My husband proudly walks in with his green Starbucks' BPA-free, 100% recycled plastic tumbler...

My husband recently picked up one of Starbuck’s new eco-friendly tumblers, (BPA-free and made from 100% recycled plastic) so that he would no longer be wasting the paper cups and corrugated heat sleeves every time he stops for some coffee. Last night we decided to take a fun trip to Starbucks to enjoy some decaf soy lattes under the stars with our dogs in tow. I grabbed one of the old travel mugs I had around the house so I could participate in saving a paper cup.

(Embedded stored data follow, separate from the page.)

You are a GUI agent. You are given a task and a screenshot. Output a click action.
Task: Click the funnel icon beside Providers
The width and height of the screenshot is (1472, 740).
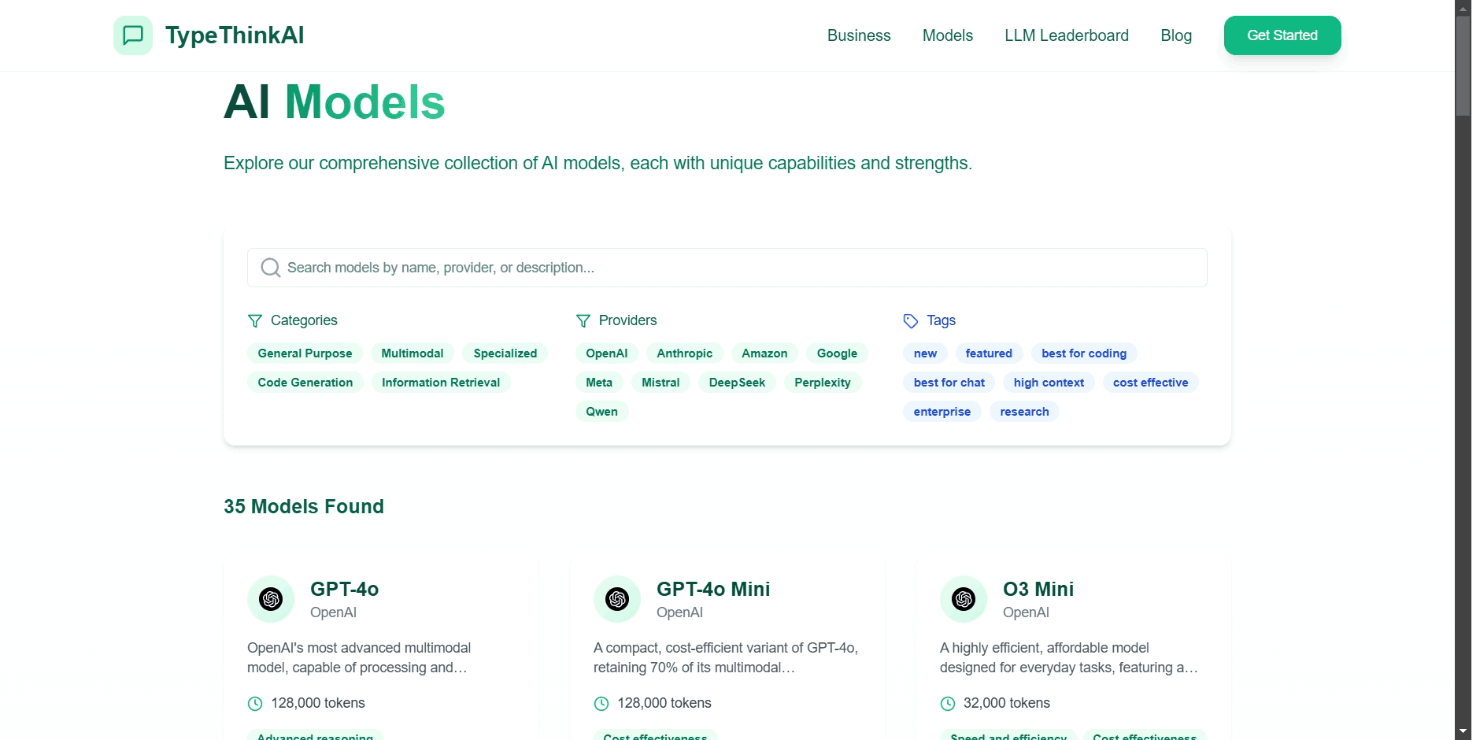[x=583, y=321]
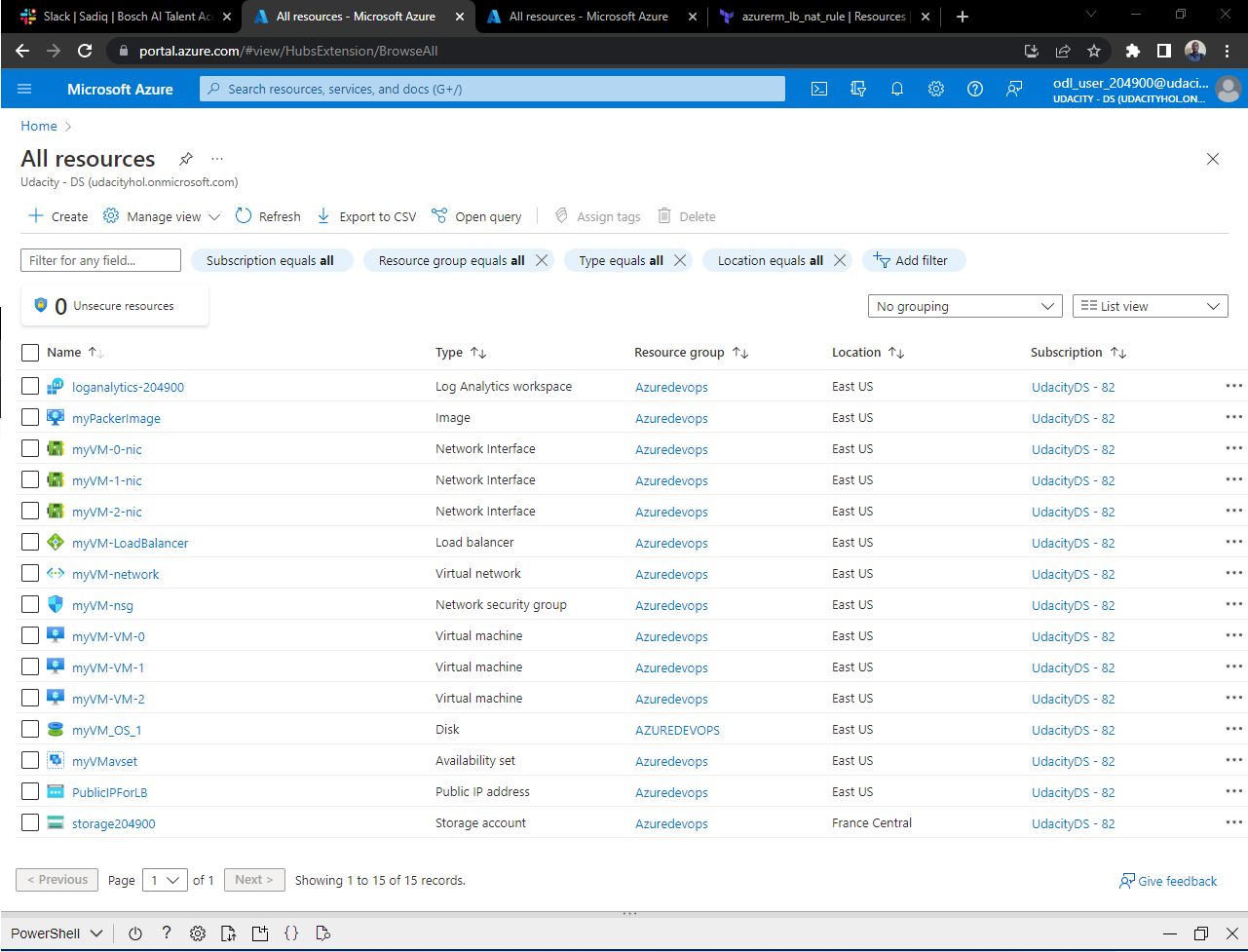This screenshot has width=1248, height=952.
Task: Open Cloud Shell from the top bar
Action: click(x=818, y=89)
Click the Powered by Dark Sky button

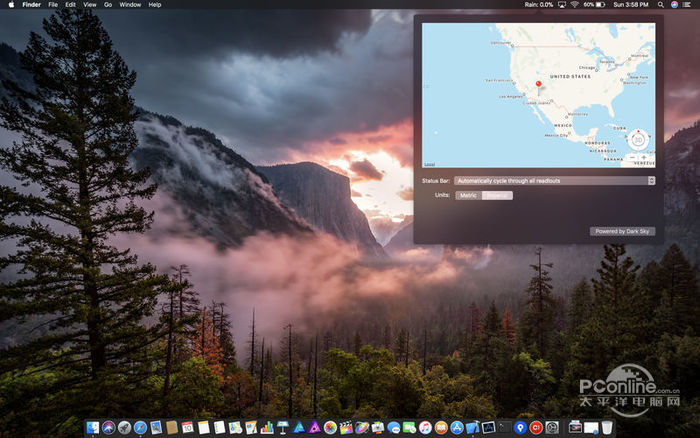[622, 231]
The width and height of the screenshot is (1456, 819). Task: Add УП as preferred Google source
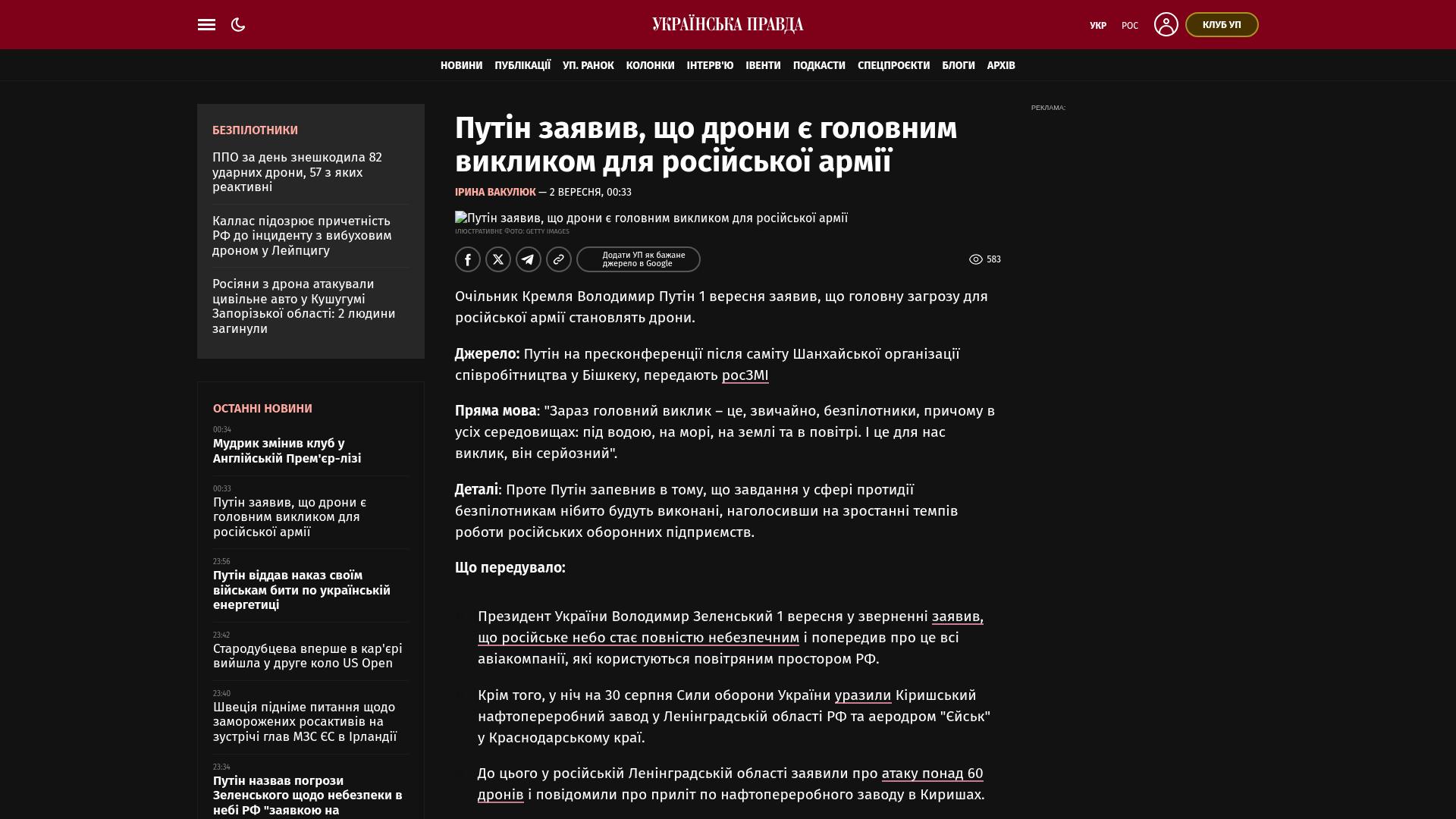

My husband went inside to order while I watched the dogs outside at the tables. He came out with the drinks and told me that, despite our best attempts at being green with our travel mugs, it didn’t exactly happen that way. You see, apparently, when a barista is given a travel mug, if he/she can’t remember the order, then the barista can use a specially designed post-it note that matches what the regular paper Starbucks cups look like (where they check off boxes detailing the order’s specifics). They attach the note to the travel mug, make the drink, and remove the note before giving the customer the drink.

... and they still manage to waste more of these.

Turns out, they were out of post-it notes last night, so you know what the barista did? She wrote our orders on two empty Starbucks cups, made the drinks, and then threw the paper cups away. Ouch! WTF? The whole point of using the travel mugs was to reduce. I think that the most she should’ve done was write the order on a small scrap piece of paper, or just simply ask my husband to repeat the order as she made the drinks (there was nobody else in the store, waiting in line, etc.), but… to write each order on a separate cup? Really?? Ai Yai Yai!

Source: LA Times

I don’t mean to come down hard on this particular barista who was just trying to do her job quickly, but this is what happens when people subconsciously think of the cost of garbage as “free.” But on the bright side, the fact that Starbucks now offers eco-friendly tumblers is evidence that the mentality is changing (by trash volume, Starbucks is an offender of epic proportions, but they are also making strides to improve, albeit much too slowly IMO).

If you’re a Starbucks regular, please pick up one of the green tumblers if you haven’t already. Starbucks gives you a ten-cent, “no cup” discount, meaning the tumbler pays for itself after about ~100 cups, and forever thereafter will save you money and the planet, one paper cup at a time.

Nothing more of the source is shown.